What advice can you give a middle age-ish aspiring writer, who has barely published anything, and is currently buried under job and life duties, but believes he has something great inside? In other words, how to break through, when you're not even in the game? Asking for a friend.
Chris Jones (2:02 PM)
Tell your friend that writing is a business based on evidence. You can talk a good game all you want, and you can believe that you have something great inside of yourself (and you must have that belief, I think), but until you sit your butt down and put something on paper, it's all make-believe.
Instead of eliminating kickoffs, just let the kicker punt the ball instead of hitting it off the tee. Then move the kickoff up 10 yards or so to even out the difference in yardage. Still have a return play, but less distance and less forceful collisions.
Chris Jones (2:03 PM)
Exactly. My current Mag column is about this (so was this chat, until I got sidetracked by bacon). Replace kickoffs with punts, replace the onside kick with something like Greg Schiano's proposal of a 4th-and-15 from your own 30. You make the game safer and better. I think it would be much more interesting to watch.
Stan (Fort Knox)
I want a urinal in my house too!
Chris Jones (2:04 PM)
Dude, I renovate houses and looked into it for our last house. They use a lot of water. (The low-water ones tend to get a little whiffy.) But the dream is alive.
Chris I see you take the time to answer journalism questions, pass out advice, teach at colleges and even at one point have a blog about the craft. Why is giving back so important to you?
Chris Jones (2:06 PM)
I was a kid once. When I was a young reporter, I covered a fight in New York. I really wanted to work for a magazine, and after the fight, a bunch of writers were at a bar. Richard Hoffer from SI was there. I cornered him. Like, literally, I had him in a corner, and I peppered him with questions about the writing and the business. It might have been close to an hour. He probably doesn't remember that night, but I do. Not to sound sentimental, but I hope there's a kid out there who thinks of me the way I still think of Richard Hoffer.
Why can't there be an onside punt kick? These guys are clever, they can figure out a way to hit the ball. The colllisions would still be there, but I idea of an extra offensive play reeks of the "you make it, you take it" mentality in street basketball games.
Chris Jones (2:07 PM)
I would say that if you can't stop a team on 4th and 15, then they deserve to keep the ball. Put the fate of the game in your best players. You can't stop them, that's too bad.
C. Tyler (WV)
Which do you feel more of as a writer: envy or unworthiness?
Chris Jones (2:08 PM)
Ha, this reminds me of a headline I saw once: PATSY OR THIEF? I was like, that's not much of a choice. If I had to pick between your two, I'd pick envy. I still get jealous all the time. But I love my life. Writing has been very good to me. Dream job.

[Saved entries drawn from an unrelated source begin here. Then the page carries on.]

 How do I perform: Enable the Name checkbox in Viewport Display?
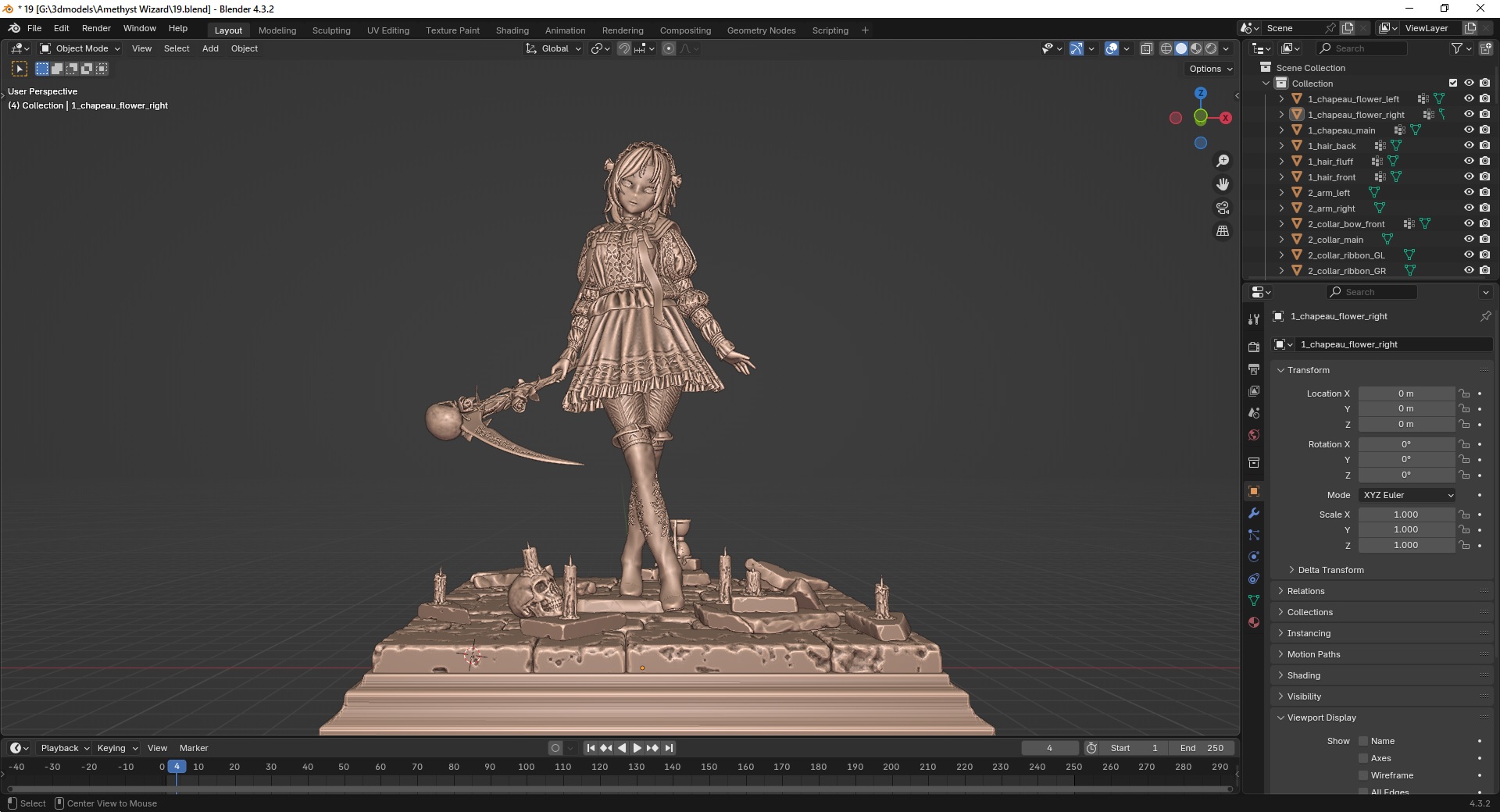[x=1363, y=741]
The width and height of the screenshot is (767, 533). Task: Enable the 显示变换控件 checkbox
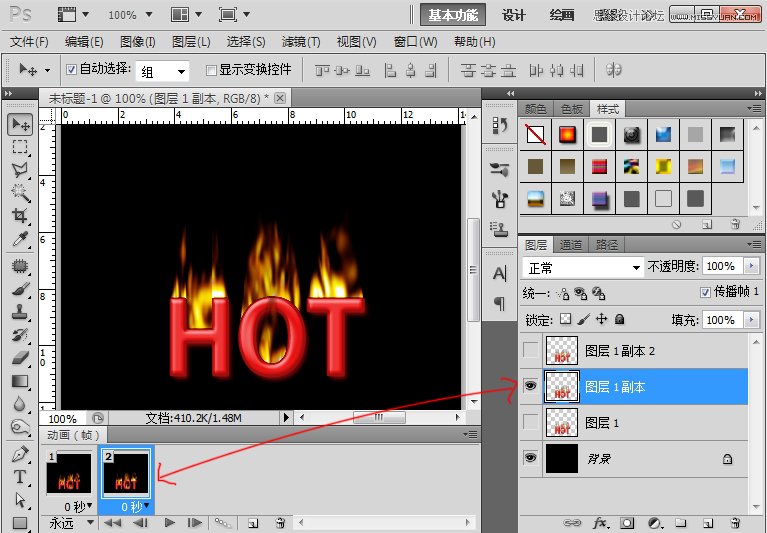tap(211, 70)
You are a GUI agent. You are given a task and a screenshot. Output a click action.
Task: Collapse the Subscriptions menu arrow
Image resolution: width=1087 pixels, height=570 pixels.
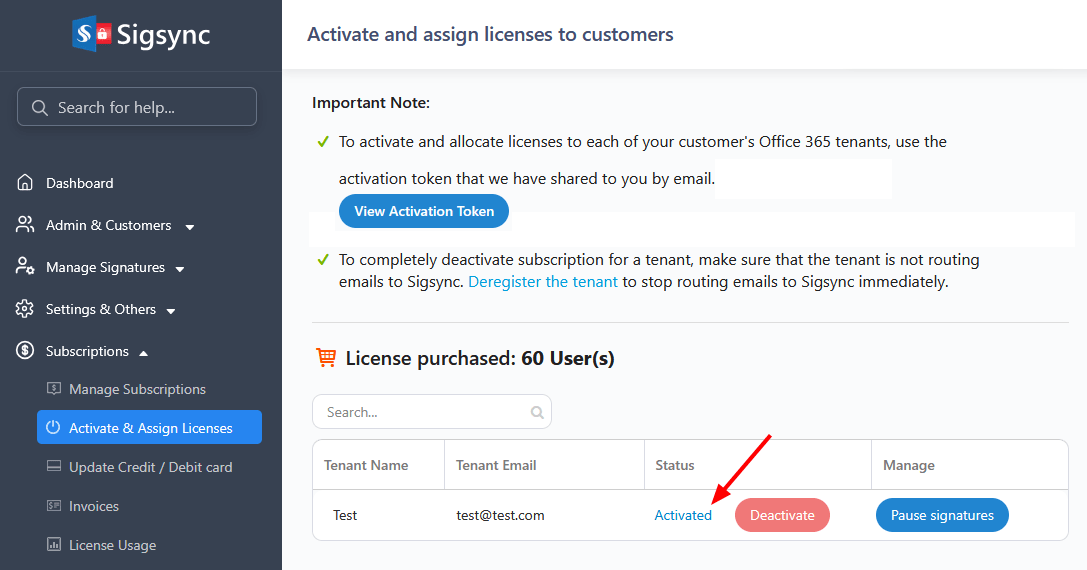(143, 352)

Nick (corona) [via mobile]
How does one become a writer for espn? Serious question.
Chris Jones (2:12 PM)
All right, last question. Hopefully reading this online chat has told you exactly what not to do. No, seriously: This business is not all that complicated. If you're good at your job, if you're talented, and if you then put that good work in front of someone who can hire you, then you're off and running. But it all starts with doing good work. Good work wins. I really believe that.Thanks everybody for your questions. Sorry for the slow start. Apparently em dashes befuddle the tiny gnomes who make this all possible, which is a problem for me, because if there's anything I love nearly as much as bacon, it's em dashes. But this was fun for me. I hope you enjoyed it, too. We'll do it again sometime. Thanks again.